Embora ainda não tenham sido identificadas falhas estruturais significativas além de uma inclinação de 15 graus a bombordo, a presença a bordo de 143 contentores com carga altamente perigosa representa um risco ambiental e de segurança de grande magnitude.

Das 22 pessoas a bordo do Wan Hai 503, 18 foram resgatadas com vida, enquanto quatro continuam desaparecidas — dois cidadãos de Taiwan, um da Indonésia e um de Myanmar. Operações de busca e salvamento prosseguem por mar e ar. Entre os feridos, um cidadão chinês já teve alta hospitalar, mas dois permanecem em estado grave sob cuidados intensivos em Mangaluru.

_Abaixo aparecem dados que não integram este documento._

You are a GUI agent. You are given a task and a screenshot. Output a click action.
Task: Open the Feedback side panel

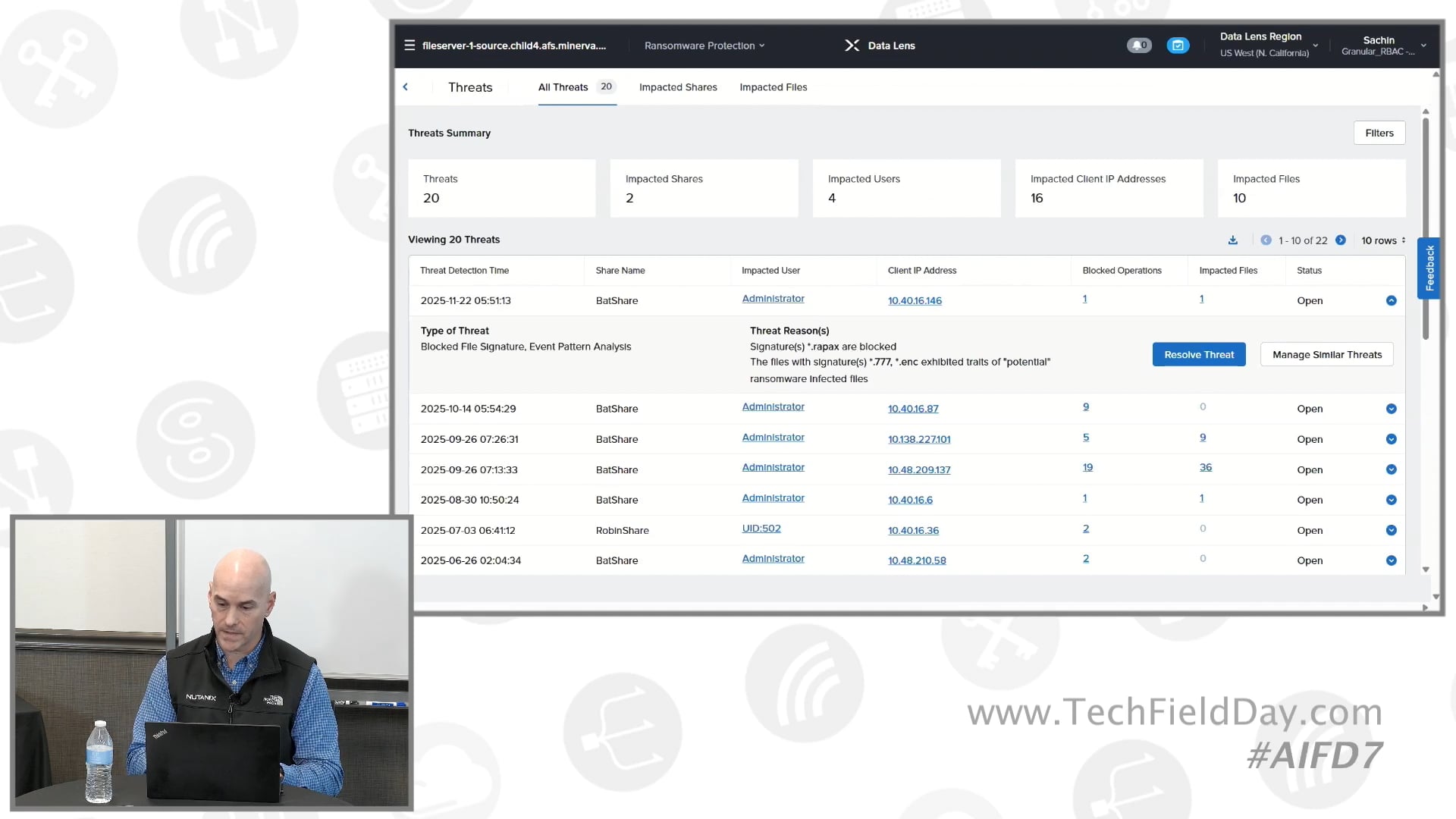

Tráfego recorde no Canal do Panamá.

O tráfego de navios porta-contentores através do Canal do Panamá atingiu níveis históricos durante os primeiros cinco meses de 2025, com mais de 1.200 embarcações a transitarem pelas eclusas em ambas as direcções — o maior registo de sempre para este período.

Este número representa um aumento de 10,2% em relação ao mesmo período de 2024 e um crescimento de 4,1% face ao anterior recorde, estabelecido no início de 2022. Este marco é particularmente significativo num contexto de desafios climáticos enfrentados pelo canal nos últimos anos, como a escassez de água doce necessária para o funcionamento das eclusas.

O crescimento foi impulsionado sobretudo pela frota Neo Sub-Panamax, composta por navios com capacidade entre 7.500 e 10.000 TEUs (unidades equivalentes a vinte pés), que se afirmaram como a classe dominante no tráfego de contentores pelo canal, sendo responsáveis por mais de 25% de todos os trânsitos desde Janeiro. O número de travessias deste tipo de navios aumentou 30,2% em relação ao ano anterior, evidenciando a elevada procura por embarcações de médio porte que maximizam a eficiência operacional dentro dos limites do canal ampliado.

Este dinamismo sublinha a importância estratégica contínua do Canal do Panamá como elo vital nas cadeias de abastecimento globais, especialmente para as rotas entre a Ásia, a América Latina e a costa leste dos Estados Unidos, onde o equilíbrio entre capacidade, tempo de trânsito e custo operacional é determinante.

Por contraste, o Canal de Suez continua a registar uma acentuada diminuição do tráfego marítimo, em grande parte devido às tensões geopolíticas no Mar Vermelho e ao desvio sistemático de rotas por parte das principais companhias de navegação. Navios porta-contentores com capacidade superior a 4.000 TEUs tornaram-se cada vez mais raros naquela rota, e até o segmento Sub-Panamax (navios de menor porte) sofreu quebras significativas.

Em maio de 2025, o número de travessias mensais de porta-contentores pelo Canal de Suez caiu para menos de 100, pela primeira vez desde julho de 2024 — uma quebra simbólica que evidencia o realinhamento das rotas comerciais globais em resposta a riscos regionais e à busca por alternativas mais seguras, como a circunavegação do Cabo da Boa Esperança.

Estes desenvolvimentos revelam uma crescente bipolarização no transporte marítimo internacional, com corredores estratégicos a ganharem ou perderem protagonismo em função de factores geopolíticos, climáticos e logísticos. O Canal do Panamá consolida-se como um pilar vital da navegação de médio porte, enquanto o Suez enfrenta uma crise operacional sem precedentes na sua história recente.